A história do guardanapo se tornou uma metáfora de sua carreira: ora vista como prova de seu talento natural, ora como evidência de privilégios não reconhecidos. No entanto, em sua nova autobiografia, Famesick, Dunham desmente o mito. Segundo ela, o roteiro foi escrito, na verdade, no laptop do irmão, emprestado durante uma viagem.

A obra, que abrange 15 anos de sua vida, oferece um relato detalhado e exaustivo de sua trajetória.

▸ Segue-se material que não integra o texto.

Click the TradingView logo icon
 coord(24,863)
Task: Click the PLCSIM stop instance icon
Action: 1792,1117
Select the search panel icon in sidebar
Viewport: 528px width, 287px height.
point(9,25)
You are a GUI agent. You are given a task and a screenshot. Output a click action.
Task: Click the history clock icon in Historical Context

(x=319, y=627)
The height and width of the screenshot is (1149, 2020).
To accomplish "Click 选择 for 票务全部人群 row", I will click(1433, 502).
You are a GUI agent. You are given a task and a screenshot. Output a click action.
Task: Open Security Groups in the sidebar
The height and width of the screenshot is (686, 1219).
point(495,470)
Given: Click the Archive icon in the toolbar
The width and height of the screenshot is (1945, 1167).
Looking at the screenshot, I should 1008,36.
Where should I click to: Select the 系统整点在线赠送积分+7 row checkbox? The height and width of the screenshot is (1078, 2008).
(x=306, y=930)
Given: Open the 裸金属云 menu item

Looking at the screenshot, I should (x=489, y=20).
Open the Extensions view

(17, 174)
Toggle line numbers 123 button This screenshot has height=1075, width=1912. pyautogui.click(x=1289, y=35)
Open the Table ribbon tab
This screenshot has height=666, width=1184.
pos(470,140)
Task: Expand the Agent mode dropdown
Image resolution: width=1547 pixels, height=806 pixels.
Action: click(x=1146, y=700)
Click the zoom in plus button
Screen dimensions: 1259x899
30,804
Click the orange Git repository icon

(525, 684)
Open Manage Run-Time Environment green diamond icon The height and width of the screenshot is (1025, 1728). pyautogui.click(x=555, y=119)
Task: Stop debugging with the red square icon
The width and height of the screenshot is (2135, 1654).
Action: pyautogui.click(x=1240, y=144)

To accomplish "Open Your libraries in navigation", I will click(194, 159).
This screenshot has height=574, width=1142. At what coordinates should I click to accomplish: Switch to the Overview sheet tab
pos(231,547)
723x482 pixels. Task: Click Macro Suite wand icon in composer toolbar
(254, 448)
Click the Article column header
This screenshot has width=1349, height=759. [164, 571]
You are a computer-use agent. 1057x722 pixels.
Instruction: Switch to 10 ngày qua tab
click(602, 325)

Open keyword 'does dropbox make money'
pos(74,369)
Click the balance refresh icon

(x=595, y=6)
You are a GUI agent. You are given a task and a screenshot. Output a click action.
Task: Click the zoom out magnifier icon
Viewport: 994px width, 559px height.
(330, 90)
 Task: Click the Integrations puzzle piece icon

Dunham não apenas esclarece boatos sobre sua carreira, mas também compartilha experiências pessoais, como sua internação para tratamento de dependência química por uso de Klonopin e sua vida atual em Londres, ao lado do marido, o músico Luis Felber.

Em Famesick, Dunham reconhece que seu nome há muito deixou de ser apenas um identificador pessoal. Ela entende que a fama impôs um legado marcado por narrativas que muitas vezes distorcem sua imagem. No entanto, a autora busca apresentar sua versão dos fatos, oferecendo um olhar íntimo sobre os altos e baixos de sua vida.

"Aceito que a fama tem um preço, e que viver sob o peso das histórias alheias faz parte dele. Mas também quero que as pessoas conheçam a minha versão."

A autobiografia é uma resposta direta às críticas e polêmicas que cercam Dunham há anos. Desde o lançamento de Girls, em 2012, ela tem sido alvo de debates sobre privilégio, representatividade e autenticidade. Em Famesick, a criadora da série não apenas reafirma sua trajetória, mas também convida o público a repensar as narrativas construídas em torno de sua figura.